Old Testament stories even resonate with non-theists. I’ve heard of irreligious parents raising their children on Old Testament stories, treating the Scriptures as though they are something on par with Grimm’s Fairy Tales and Aesop’s Fables — stories with good morals, but nothing to be taken as true. By making an Old Testament movie, you’ll reach those people too.

6. “Around the time of the crucifixion being filmed, there was probably not a dry eye. It’s hard to watch, you know.”

If it was hard to watch the filming of Jesus’ crucifixion, just imagine what that must have been like in real life for the apostles, disciples and Mary. 

Burnett mentioned that “Son of God” was shot in Morocco and that about 50 percent of the crew was Muslim. He said they were very respectful the whole time. I wonder if simply making these movies acts as a form of evangelism.

7. “This movie had all the love, the right intention, we put together the right advisors, and the right technical skill set.”

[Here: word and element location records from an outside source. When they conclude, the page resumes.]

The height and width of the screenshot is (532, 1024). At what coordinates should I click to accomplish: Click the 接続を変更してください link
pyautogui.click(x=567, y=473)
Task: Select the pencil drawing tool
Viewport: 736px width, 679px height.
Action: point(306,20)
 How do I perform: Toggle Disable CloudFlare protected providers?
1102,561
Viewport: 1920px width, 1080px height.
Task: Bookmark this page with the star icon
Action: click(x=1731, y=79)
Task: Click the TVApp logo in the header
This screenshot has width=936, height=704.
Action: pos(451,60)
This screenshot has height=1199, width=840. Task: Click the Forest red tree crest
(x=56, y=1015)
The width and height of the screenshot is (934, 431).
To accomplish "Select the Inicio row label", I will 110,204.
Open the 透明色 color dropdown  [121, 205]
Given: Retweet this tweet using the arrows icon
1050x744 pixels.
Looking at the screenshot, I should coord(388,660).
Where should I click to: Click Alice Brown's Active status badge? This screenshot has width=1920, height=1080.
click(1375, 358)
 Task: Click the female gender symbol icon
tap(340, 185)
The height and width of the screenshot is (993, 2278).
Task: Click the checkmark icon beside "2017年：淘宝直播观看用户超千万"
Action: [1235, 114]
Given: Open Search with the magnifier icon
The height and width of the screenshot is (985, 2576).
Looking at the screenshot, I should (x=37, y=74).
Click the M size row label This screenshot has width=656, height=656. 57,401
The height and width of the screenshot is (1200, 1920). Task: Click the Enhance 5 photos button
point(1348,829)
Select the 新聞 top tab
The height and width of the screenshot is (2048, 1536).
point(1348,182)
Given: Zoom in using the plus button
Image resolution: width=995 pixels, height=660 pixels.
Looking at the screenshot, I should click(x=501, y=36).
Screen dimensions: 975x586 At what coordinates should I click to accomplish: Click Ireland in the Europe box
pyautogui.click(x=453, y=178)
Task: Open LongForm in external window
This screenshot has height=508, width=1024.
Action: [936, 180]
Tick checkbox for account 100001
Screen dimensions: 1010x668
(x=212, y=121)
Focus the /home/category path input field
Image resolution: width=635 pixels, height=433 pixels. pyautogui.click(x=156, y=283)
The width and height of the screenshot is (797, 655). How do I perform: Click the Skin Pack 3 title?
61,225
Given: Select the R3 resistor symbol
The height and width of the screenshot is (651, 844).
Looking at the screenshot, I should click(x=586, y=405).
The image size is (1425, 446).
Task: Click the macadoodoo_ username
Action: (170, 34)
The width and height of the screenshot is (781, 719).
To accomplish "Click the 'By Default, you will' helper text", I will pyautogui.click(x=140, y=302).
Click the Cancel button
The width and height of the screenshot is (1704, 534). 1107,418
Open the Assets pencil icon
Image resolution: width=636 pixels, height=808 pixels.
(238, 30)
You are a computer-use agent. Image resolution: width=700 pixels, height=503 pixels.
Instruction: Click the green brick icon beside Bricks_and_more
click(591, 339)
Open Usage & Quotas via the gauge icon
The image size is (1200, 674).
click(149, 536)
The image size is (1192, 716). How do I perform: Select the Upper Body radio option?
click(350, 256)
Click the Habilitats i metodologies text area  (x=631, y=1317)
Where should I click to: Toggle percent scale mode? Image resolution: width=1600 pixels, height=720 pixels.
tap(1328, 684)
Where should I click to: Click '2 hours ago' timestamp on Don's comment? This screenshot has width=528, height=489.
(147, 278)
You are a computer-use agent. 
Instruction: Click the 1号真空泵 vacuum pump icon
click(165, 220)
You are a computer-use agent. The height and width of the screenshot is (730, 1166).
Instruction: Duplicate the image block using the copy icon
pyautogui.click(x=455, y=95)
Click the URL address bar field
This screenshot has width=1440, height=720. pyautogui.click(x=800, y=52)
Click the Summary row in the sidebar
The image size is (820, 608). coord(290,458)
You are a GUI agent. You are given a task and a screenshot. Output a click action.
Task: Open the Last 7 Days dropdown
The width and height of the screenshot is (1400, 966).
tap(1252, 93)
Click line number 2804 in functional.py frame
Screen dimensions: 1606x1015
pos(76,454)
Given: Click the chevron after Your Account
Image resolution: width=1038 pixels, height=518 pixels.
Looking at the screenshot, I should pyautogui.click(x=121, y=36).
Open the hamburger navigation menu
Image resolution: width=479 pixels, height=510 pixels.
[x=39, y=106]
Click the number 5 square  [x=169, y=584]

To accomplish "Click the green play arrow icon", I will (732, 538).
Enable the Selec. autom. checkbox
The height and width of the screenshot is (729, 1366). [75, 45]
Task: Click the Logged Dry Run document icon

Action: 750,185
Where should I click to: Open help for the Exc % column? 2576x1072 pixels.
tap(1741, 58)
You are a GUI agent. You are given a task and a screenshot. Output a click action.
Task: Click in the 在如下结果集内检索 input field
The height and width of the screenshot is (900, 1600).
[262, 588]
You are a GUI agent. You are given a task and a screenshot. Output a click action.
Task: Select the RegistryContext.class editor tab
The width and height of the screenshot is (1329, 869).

A lot of work goes into making a movie, and it seems as though there is actually more that goes into making a Jesus movie. This is no dry exercise in filmmaking – this is an emotional effort that must be done with accuracy, technical prowess and love. This quote draws my mind to 1 Corinthians 12:1-11. Every one of us has gifts, and it seems as though making a Jesus movie requires many people using many different gifts working together toward a common end.

I hope you see “Son of God” and that you love it. I also hope this film sparks a flame in moviegoers’ hearts that leads them to Christ. And lastly, I hope that if you are a Christian artist of any kind, that you will consider using your gifts to bless the world in Jesus’ name. We need more roaring lambs.